The following year, when the Court stayed a lower court order that had invalidated an illegal racial gerrymander in Alabama, Kavanaugh cranked out one of his trademark superfluous concurrences, dismissing those upset by the Court’s apparent embrace of an illegal racial gerrymander as shrill rubes who simply do not understand How The Law Works. The result, he warned, did not “make or signal any change to voting rights law,” and was “not a decision on the merits.” Kavanaugh went on to hand-wave away mounting criticism of the Court’s abuses of its shadow docket as “catchy but worn-out rhetoric,” which might be the most Masked Crying Wojak a Supreme Court justice has ever been.

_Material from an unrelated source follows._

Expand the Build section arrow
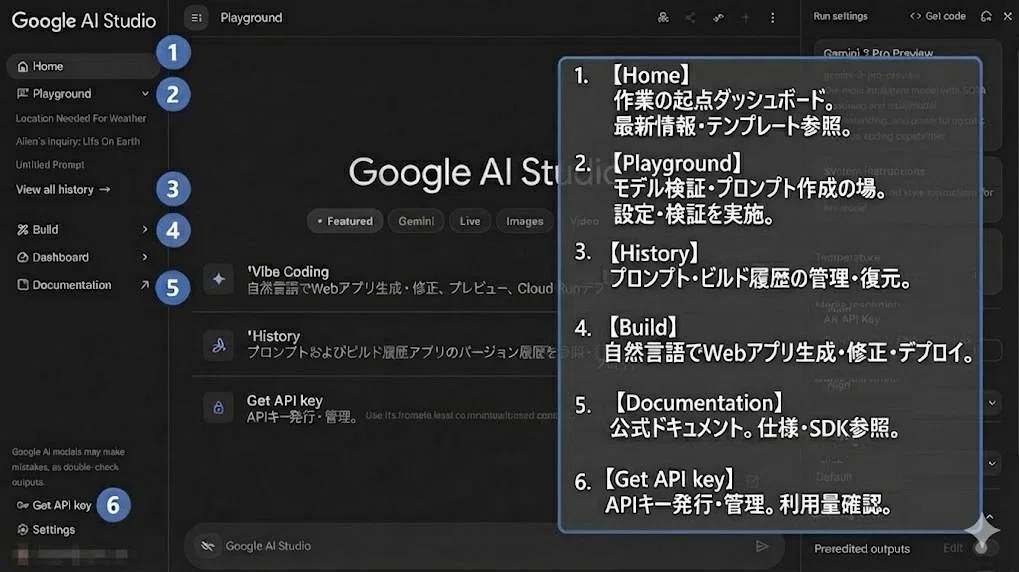The image size is (1019, 572). coord(144,229)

Neither tut-tutting lecture turned out to be accurate. A few months after the Texas decision, the Court overturned Roe on the merits docket. And although the justices eventually scrapped the Alabama map, they did so only after the 2022 midterm elections had taken place, thus helping their Republican allies win a majority in the U.S. House of Representatives. But the larger point here is that the same justices bitching about the hopeless naïveté of their critics are doing nothing to dissuade their critics from pointing out that the conservatives’ primary concern sure seems to be “promoting Republican policy preferences.” In 2022, Barrett urged anyone angry about a Court decision to “read the opinion” before passing judgment. When there is no opinion to read, she can’t blame anyone for drawing conclusions that do not cast her colleagues in the most generous possible light. 

Whatever the Court’s motive here, the shoddy work product entails real-world consequences: At best, permitting this much ambiguity to linger is lazy and sloppy, and at worst, it quietly gives bad-faith actors the freedom to figure out a workaround to undermine the order. Sure enough, Texas National Guard officers are already back with more razor wire to unfurl. Is this okay with the Court? Your guess is as good as mine and/or anyone’s!

When the stakes are this high, judges should have to explain themselves. People deserve to know which parts of the Constitution mean anything anymore; by the same token, people deserve to know just how close their highest court is, exactly, to endorsing small-scale coups by majority vote. When the judges tasked with answering these questions nonetheless elect to remain silent, they are not entitled to the benefit of the doubt.